A new umbrella movement was formed on the initiative of the CPRF on 7 August 1996. It was called the People's Patriotic Union of Russia (NPSR) and consisted of more than 30 left-wing and right-wing nationalist organizations, such as the Russian All-People's Union led by Sergey Baburin. Gennady Zyuganov was its chairman. He was supported by the party as a candidate for Russia's presidency during the 1996 and 2000 presidential elections. During the presidential elections of 1996, the CPRF was supported by prominent intellectual Aleksandr Zinovyev (a former Soviet dissident who became a supporter of communism at the time of Perestroika). Another prominent supporter of the CPRF is the physicist Zhores Alferov, who received the Nobel Prize for Physics in 2000.
Zyuganov called the 2003 elections a 'revolting spectacle' and accuses the Kremlin of setting up a "Potemkin party," Rodina, to steal its votes.
CPRF's former members include many popular politicians, who seceded after their ambitions on party leading collided with Zyuganov's, who held the stronger support. Gennady Seleznev in 2001, Sergey Glazyev in 2003 and Gennady Semigin in 2004 were the most notable "dissenters". Commentators characterize the dominating Zyuganov wing as nationalist or 'popular-patriotic' (which is often used by the party militants themselves), rather than orthodox Marxist-Leninist. Some observers consider only Richard Kosolapov's minority faction of the CPRF as ideologically communist per se.
A minority faction criticised the decision to candidate "millionaires" (such as Sergei Sobko, general director and owner of the TEKHOS company) in the CPRF's lists, which was seen as a contradiction to the Marxist-Leninist and anti-oligarchic policies of the Party.

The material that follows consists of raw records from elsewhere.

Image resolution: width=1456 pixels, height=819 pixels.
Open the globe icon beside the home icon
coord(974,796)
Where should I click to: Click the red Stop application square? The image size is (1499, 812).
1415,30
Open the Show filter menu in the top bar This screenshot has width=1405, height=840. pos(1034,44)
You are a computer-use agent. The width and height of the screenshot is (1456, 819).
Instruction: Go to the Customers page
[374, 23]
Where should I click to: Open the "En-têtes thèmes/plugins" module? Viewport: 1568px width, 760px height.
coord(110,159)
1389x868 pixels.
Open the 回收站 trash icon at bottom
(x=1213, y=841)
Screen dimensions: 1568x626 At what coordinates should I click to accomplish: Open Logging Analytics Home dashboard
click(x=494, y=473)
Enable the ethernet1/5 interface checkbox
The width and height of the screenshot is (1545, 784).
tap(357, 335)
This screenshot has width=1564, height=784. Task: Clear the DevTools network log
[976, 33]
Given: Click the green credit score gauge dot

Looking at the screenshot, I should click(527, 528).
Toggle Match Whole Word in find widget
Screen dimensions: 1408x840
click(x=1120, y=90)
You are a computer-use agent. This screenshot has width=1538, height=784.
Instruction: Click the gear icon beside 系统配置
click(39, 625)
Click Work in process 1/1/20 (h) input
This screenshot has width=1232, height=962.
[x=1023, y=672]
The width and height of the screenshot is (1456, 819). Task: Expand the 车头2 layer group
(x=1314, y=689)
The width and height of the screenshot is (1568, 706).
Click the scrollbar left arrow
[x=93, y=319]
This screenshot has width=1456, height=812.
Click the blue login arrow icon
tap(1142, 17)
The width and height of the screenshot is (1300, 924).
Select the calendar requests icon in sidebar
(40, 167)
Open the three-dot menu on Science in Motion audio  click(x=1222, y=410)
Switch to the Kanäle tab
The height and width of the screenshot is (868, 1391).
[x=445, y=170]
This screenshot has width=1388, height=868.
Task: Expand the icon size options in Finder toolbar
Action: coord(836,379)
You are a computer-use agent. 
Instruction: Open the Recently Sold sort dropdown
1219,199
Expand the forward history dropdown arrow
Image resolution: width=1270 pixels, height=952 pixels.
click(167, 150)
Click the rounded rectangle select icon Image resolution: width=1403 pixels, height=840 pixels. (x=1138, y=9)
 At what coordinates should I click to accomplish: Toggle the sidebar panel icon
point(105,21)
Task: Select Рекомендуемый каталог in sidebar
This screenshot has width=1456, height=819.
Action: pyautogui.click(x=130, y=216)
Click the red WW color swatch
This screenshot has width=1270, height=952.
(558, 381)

In July 2004 a breakaway faction elected Vladimir Tikhonov as its leader. The faction later formed the All-Russia Communist Party of the Future. The operation wasn't successful and recently Tikhonov's party has suspended active operations, seeking rapprochement with Zyuganov's side.
CPRF was endorsed by Sergey Baburin's People's Union for the 2007 Russian parliamentary elections.
The Russian Federal Registration Service says that 164,546 voters have registered with the government as members of the CPRF.
Gennady Zyuganov, head of the party and its candidate for President of Russia in the election of 2012, denounced election irregularities in the Russian legislative election of 2011 but also expressed his opposition to the organizers of the mass demonstrations of December, 2011 who he views as ultra liberals who are exploiting unrest. The party played only a minor role in the protests, with one of its speakers, who called for restoration of Soviet power, being booed off the stage. Party rallies on December 18, 2011 in protest of election irregularities in Moscow and St. Petersberg were attended by only a few thousand, mostly elderly, party supporters.